47 YEARS OF TREATMENT BY THE SAME PSYCHIATRIST

Just how much did a psychiatrist influence his patient over the 47 years that he treated her?  Is it O.K. for her to leave her estate to the institute of which he was the president? 


1.  STATEMENT OF FACTS. 

    The decedent was in psychotherapy for 47 years with the same psychiatrist. Her will and trust left her entire estate to the Meeting House and Treatment Center of which the psychiatrist had been a president, vice-president, treasurer, board member and committee chairman.

    Dr. Applesworth began treating the decedent in 1957, when she was 29 years old.  That was a year after her father’s death.  She had lived with her parents all her life.  She continued to live with her mother until the mother died in 1982.  Then she lived alone the rest of her life.  Dr. Applesworth continued to treat her - sometimes three times a week and, on at least one occasion, twice a day, until June 15, 2004.  His records describe her condition as a “generalized anxiety disorder & anxiety state, moderately severe.”

    Clementine Hulsey’s declaration shows how she met the decedent in 1981 and how she heard the decedent’s end of more than a dozen telephone counseling sessions with Dr. Applesworth.  She heard the decedent talk with him to get and follow his advice about disputes with neighbors, problems with the City of Cretannia where the decedent lived, problems at her condo in Las Pulgas, her land portfolio, her mother’s death, whether she would have enough money to live on, her medical issues, whether she should continue to live in Cretannia, and whether she should run for political office in Cretannia.  In 1982 or 1983, the decedent told Clementine, who had been trained as a Social Worker, that she could not make a decision without first consulting Dr. Applesworth.  She felt everyone should have a therapist.  She always told Clementine that Dr. Applesworth had said to her over the years that people were jealous of her.  Clementine says that the decedent always referred to Dr. Applesworth as her “advisor” when in the presence of other people. 

    Steven Smith, who is the Mayor of Cretannia, states in his declaration that he saw and heard the decedent address the city council dozens of times between 1986 and 2006 and that she often referred to her “advisor” from whom she indicated that she needed approval for whatever item was at issue.

    Dr. Applesworth was also the decedent’s mother’s psychotherapist.  Dr. Applesworth had in his files a copy of the mother’s 1970 holographic will and a 1975 draft trust provision that mentioned him by name but not as a beneficiary.  

    Dr. Applesworth had been a member of the Orange County Meeting House, the Orange County Treatment Center and their predecessor organizations since 1959.   He served as  president, vice-president, treasurer, committee chairman and board member at various times before 1975. 

    In 1975, Attorney Hal Williams prepared wills and trusts for the decedent and the decedent’s mother.  Mr. Williams produced from his files a 1974 letter from the decedent’s mother to another lawyer, which states that Dr. Applesworth was correcting the mother’s trust before she signed it.

- **Data section**:
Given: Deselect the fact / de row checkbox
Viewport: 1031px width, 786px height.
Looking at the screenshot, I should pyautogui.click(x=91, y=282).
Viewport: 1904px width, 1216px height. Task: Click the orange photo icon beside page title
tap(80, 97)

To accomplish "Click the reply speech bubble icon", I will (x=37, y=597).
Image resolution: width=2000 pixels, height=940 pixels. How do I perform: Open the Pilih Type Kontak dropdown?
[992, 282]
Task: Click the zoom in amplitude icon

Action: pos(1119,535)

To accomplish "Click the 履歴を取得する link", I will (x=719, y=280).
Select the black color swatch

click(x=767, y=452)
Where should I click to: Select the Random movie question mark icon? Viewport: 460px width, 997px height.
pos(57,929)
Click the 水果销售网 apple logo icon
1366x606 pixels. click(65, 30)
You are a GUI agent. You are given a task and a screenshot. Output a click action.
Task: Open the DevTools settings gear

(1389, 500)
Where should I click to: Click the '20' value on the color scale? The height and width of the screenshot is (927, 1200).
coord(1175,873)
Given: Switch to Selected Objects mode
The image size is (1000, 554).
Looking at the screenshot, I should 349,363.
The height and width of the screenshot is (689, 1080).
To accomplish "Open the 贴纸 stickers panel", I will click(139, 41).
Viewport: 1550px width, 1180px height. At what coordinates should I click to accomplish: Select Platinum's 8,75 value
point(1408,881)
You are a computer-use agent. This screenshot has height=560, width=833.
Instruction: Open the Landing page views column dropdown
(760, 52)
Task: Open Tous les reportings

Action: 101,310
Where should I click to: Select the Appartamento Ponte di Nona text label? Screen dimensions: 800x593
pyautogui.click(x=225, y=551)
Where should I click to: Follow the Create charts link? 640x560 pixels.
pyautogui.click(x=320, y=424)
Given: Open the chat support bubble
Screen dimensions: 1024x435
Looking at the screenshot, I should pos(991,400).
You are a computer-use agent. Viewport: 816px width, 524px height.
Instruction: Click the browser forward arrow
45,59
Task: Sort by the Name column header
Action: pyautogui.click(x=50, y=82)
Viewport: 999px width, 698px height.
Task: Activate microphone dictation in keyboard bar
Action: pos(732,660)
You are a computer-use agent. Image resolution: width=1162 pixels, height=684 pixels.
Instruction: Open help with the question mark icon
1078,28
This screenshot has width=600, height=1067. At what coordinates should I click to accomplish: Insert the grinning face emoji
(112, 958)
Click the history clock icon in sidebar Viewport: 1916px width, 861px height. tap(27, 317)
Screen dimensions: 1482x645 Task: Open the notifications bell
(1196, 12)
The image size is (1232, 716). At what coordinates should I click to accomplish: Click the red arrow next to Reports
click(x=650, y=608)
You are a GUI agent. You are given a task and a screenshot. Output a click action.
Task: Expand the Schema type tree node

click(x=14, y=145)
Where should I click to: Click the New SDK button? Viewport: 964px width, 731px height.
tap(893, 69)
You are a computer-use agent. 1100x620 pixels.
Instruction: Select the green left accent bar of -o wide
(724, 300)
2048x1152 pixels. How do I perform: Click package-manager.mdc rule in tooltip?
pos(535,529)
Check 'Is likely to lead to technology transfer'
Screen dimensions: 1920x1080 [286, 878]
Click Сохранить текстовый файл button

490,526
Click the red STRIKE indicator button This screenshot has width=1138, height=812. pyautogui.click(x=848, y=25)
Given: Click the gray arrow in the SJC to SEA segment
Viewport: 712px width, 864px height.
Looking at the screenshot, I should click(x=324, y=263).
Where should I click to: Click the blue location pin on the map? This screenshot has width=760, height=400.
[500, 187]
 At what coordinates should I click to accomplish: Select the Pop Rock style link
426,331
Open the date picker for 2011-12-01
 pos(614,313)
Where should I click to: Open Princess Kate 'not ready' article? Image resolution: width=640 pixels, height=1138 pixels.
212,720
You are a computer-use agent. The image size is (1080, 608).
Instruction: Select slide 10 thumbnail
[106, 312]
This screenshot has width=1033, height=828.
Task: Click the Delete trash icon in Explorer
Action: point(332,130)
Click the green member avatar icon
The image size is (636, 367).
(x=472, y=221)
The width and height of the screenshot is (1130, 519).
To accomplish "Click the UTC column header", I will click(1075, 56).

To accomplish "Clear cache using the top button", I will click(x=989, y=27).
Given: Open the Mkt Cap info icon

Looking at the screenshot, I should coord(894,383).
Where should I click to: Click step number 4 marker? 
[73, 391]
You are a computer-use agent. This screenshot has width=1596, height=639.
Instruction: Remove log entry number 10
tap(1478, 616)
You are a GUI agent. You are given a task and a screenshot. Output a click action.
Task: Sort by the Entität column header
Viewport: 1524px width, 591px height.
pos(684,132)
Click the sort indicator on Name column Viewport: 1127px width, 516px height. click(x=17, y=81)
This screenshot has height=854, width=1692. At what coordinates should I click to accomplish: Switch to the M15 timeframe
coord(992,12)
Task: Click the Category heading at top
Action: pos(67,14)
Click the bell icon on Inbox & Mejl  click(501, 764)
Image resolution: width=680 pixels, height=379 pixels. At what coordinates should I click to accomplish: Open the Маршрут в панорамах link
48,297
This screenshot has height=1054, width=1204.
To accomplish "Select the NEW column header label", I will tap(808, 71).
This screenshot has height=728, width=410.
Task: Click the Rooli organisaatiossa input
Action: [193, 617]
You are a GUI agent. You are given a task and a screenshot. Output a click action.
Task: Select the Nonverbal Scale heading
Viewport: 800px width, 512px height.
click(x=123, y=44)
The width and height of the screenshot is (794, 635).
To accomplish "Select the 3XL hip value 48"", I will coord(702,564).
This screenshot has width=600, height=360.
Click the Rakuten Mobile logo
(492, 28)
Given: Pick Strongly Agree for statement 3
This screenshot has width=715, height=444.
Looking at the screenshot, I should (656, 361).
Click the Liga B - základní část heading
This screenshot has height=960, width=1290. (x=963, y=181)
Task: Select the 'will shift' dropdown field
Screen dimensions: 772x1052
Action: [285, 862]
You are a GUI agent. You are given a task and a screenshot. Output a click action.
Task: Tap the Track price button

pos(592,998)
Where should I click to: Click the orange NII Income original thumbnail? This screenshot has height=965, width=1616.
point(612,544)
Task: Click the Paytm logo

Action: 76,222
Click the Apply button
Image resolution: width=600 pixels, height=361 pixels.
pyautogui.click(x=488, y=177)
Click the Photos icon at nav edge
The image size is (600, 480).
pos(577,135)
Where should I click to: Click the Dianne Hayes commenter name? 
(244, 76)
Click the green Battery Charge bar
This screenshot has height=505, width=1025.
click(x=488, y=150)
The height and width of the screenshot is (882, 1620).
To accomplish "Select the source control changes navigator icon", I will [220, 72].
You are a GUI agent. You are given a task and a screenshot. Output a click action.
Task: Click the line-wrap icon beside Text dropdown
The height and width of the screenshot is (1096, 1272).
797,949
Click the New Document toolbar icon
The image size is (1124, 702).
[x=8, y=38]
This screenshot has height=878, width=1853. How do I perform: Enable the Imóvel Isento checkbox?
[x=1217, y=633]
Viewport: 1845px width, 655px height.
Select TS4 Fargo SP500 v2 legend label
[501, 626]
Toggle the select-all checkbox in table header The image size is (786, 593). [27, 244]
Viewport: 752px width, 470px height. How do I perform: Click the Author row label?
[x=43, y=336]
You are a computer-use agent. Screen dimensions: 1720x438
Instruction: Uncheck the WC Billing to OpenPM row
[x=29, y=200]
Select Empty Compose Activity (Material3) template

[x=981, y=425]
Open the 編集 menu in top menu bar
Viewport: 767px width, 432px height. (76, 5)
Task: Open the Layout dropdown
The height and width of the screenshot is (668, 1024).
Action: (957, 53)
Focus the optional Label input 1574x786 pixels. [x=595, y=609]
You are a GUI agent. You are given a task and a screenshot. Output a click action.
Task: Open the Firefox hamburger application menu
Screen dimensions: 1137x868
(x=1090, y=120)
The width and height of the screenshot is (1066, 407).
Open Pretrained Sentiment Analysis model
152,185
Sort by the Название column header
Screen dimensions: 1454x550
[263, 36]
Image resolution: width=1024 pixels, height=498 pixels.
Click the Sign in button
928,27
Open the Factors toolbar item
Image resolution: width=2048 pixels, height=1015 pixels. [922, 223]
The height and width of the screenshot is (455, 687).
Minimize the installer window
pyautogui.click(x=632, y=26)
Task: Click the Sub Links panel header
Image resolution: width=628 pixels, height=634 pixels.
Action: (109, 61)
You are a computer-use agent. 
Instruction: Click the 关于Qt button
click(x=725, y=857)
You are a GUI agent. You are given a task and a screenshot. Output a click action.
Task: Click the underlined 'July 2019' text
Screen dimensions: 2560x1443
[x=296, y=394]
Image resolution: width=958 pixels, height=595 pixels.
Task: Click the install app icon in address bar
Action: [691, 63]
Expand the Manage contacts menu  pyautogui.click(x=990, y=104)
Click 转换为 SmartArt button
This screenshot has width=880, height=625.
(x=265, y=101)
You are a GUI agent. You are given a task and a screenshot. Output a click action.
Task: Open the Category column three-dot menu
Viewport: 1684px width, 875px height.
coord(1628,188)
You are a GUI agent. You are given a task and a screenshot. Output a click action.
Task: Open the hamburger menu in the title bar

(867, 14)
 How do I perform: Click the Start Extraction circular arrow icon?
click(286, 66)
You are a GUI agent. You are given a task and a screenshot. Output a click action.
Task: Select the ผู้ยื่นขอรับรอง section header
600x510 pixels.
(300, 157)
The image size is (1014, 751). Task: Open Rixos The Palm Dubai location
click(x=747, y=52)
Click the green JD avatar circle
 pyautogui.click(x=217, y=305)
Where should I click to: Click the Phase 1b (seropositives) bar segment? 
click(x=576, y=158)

- **What this exercise asks**:
(a) Copy the psychiatrist case text from "Just how much" to "was the president?", but change "institute" to "foundation".
(b) According to the psychiatrist case text, in what year did Dr. Applesworth begin treating the decedent?
(c) Translate this sentence from the psychiatrist case text into Spanish: "She felt everyone should have a therapist."

- **List of solutions**:
(a)
Just how much did a psychiatrist influence his patient over the 47 years that he treated her?  Is it O.K. for her to leave her estate to the foundation of which he was the president?

(b) 1957, when she was 29 years old.

(c) Ella creía que todo el mundo debería tener un terapeuta.